Since the beginning of the war, the UN had been trying to bridge POLISARIO and King Hassan on the 2nd. With the support of Algeria, UN negotiations began to accelerate.

On March 26, 1988, the peace plan garnered support from the United States when Deputy Secretary of State Richard Murphy declared in the Senate that the United States did not recognize Morocco's sovereignty in Western Sahara. He added that the conflict should be resolved along the way. Both Morocco and POLISARIO agreed that a referendum should be held in Western Sahara where the people could choose between independence or affiliation with Morocco.

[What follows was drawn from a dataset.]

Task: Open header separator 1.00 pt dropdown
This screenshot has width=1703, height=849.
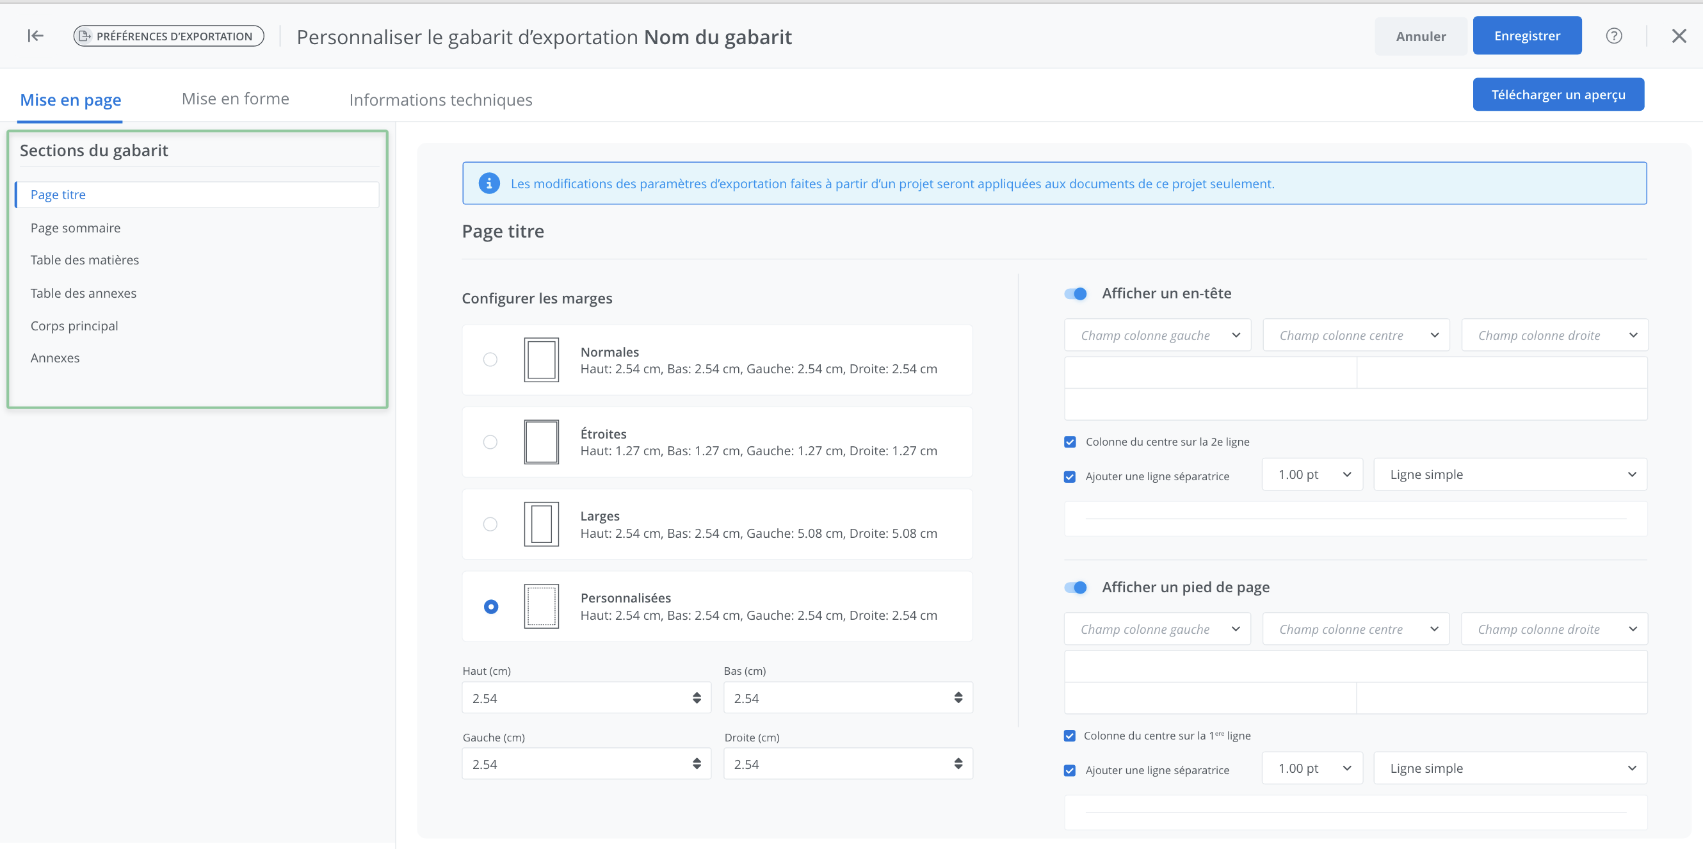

In July 1990, representatives of Morocco and POLISARIO a procedure for the referendum. The biggest problem was defining who could vote. The last Spanish census from Western Sahara was from 1974, and Morocco wanted Moroccan staff in the occupied zone to have the right to vote. Both parties agreed that the UN should have the "sole and exclusive" control over the voting, counting and publication of the results.

They also agreed to carry out a ceasefire while the referendum was on; that the Moroccan forces should gradually be reduced in the area, from approx. 160,000 to 25,000 and that these should be withdrawn from the area 24 hours after the announcement of the referendum result. For its part, POLISARIO was to withdraw its forces from the area near Tindouf in Algeria.